Kernel-based parameter estimation of dynamical systems with unknown observation functions
This work addresses parameter estimation for dynamical systems in experimental settings where observation functions are unknown, offering a novel approach but with incremental advancements in kernel methods.
The authors tackled the problem of estimating parameters in low-dimensional dynamical systems from high-dimensional observations with unknown observation functions, proposing a kernel-based score that generalizes maximum likelihood estimation to nonlinear settings. They demonstrated the method's accuracy and efficiency on chaotic systems like the double pendulum and Lorenz '63 model, achieving concrete improvements in parameter estimation.
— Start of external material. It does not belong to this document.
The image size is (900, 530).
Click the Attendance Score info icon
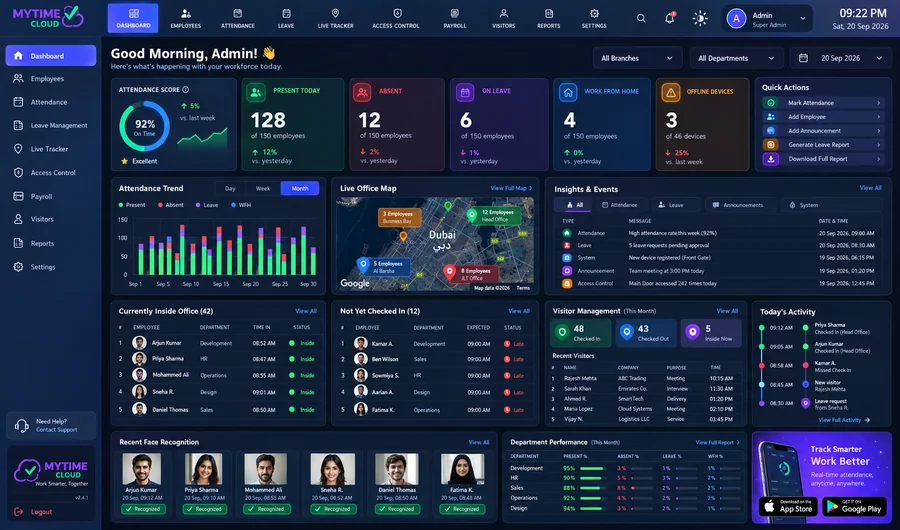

A low-dimensional dynamical system is observed in an experiment as a high-dimensional signal; for example, a video of a chaotic pendulums system. Assuming that we know the dynamical model up to some unknown parameters, can we estimate the underlying system's parameters by measuring its time-evolution only once? The key information for performing this estimation lies in the temporal inter-dependencies between the signal and the model. We propose a kernel-based score to compare these dependencies. Our score generalizes a maximum likelihood estimator for a linear model to a general nonlinear setting in an unknown feature space. We estimate the system's underlying parameters by maximizing the proposed score. We demonstrate the accuracy and efficiency of the method using two chaotic dynamical systems - the double pendulum and the Lorenz '63 model.